Today's run was a real ambitious biggy, one to make me worry about my twingeing calf muscles and rickety achilles. As the sun came out and the wind dropped a bit, I headed out to Willow Holt, in Farndon, for a bit of a jolly old job along the river.

Sorry, no pics yet, all my running means my trackies end up round my ankles due to weight loss, and the emergency subsitute shorts are full of holes in the pocket area. I've lost too many sets of house keys this way, not losing my cameraphone!

The Holt, the entrance to which is down a winding lane at the pub end of Farndown, is an attractive area of marshy water meadow and willow tree plantation. Today, as I ran through, it was chock full of pink flowers in bloom, and catkin seed things from the willow trees filling the air with a cottom mist and covering the path on the path by the river.

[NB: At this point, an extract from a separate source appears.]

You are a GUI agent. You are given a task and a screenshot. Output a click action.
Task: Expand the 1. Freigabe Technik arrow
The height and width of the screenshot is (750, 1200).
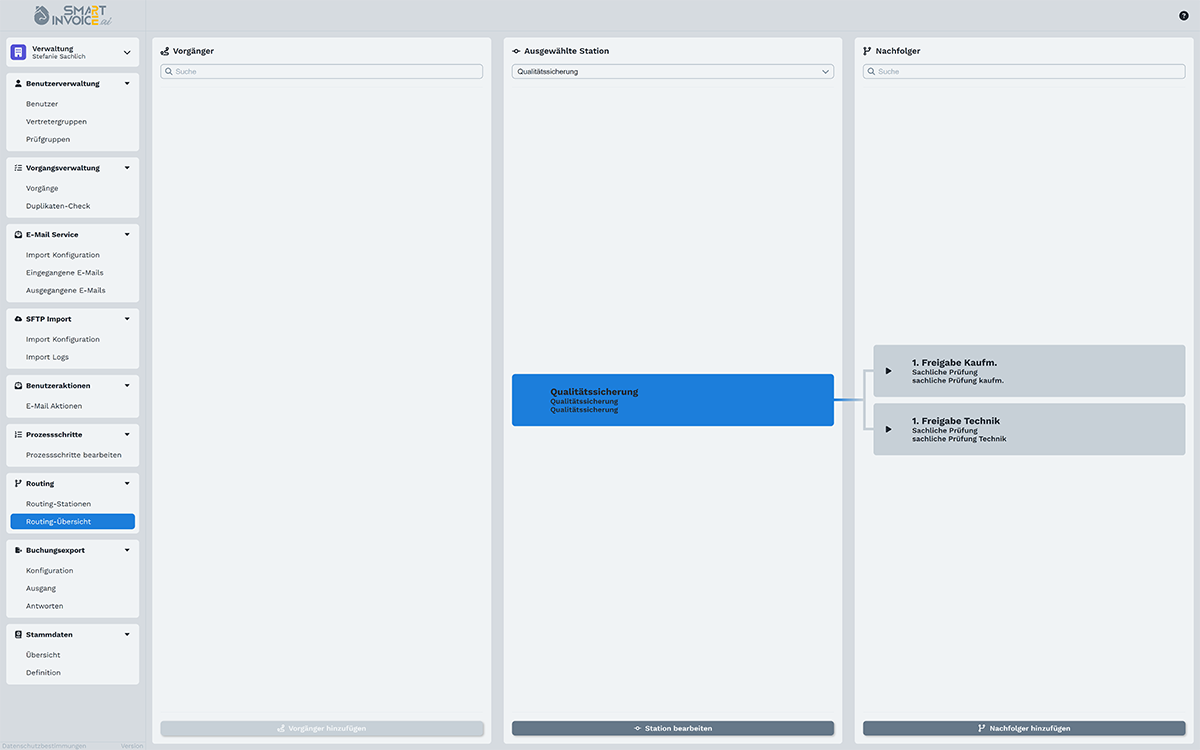click(888, 429)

I know, I'm not very good with the old plants and things that grow, am I? I can do Forget-me-nots. I can do Foxgloves, and thanks to my mum I know what the Hawthorns are, at least when in full bloom. But when I met David Bellamy at St Martins pond in 2006, well, it never rubbed off on me. If I ever have green fingers, it will because of gangrene, not gardening.

But I guess I'm out there to run, and so run I did so, on this cotton catkin carpet and past the tempting sight of three pubs, and on past the marina, where I saw my first banded demoiselle of the year.

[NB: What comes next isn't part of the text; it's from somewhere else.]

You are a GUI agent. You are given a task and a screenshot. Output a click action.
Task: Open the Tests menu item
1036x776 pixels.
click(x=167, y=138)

That one I do know! This years challenge shall be getting better at dragon and damsel flies, I think.

And falcons too. Further round the river, past the power station where a couple of herons where striding around deliberately on the weir and past a meadow that was yellow with buttercups a falcon flew out of the tree on the far side of the river, used a thermal to gain a bit of height, and then coasted across the river to a tree on my side without a single beat of its beautifully sickle shaped wings.

As I've said before, I always get over excited about seeing things like this, and it was in almost total likelihood a kestrel. However it seemed larger than a kestrel somehow, with long pointed wings, a big wedge shaped tail like a raven, and seeming a very pale grey underneath with a lot of white on the underwing.

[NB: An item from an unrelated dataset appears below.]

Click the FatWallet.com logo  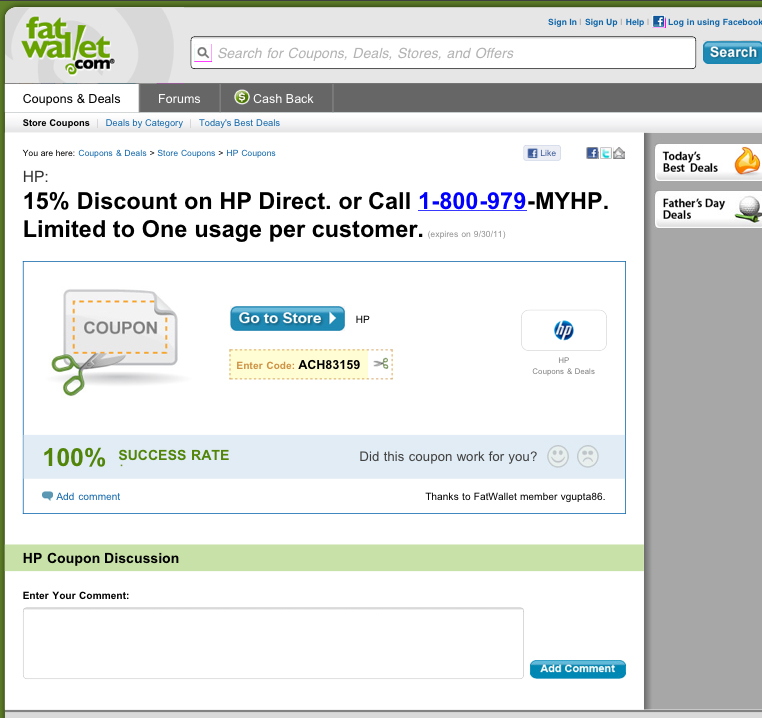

"It's a kestrel" yell my readers, no doubt correctly.

After this I got back into town, but the birds weren't done with me yet. By the town lock, I thought I was hallucinating with knackeredness when I saw a small bird apparently flying into the post holding up a set of traffic lights for boats. But as I got nearer, I saw a second bird, now identifiable as a great tit fly in, and the lock-keeper confirmed to me that they were nesting in there.

Oh yep, a dinky toad was waiting on my doorstep when I got back.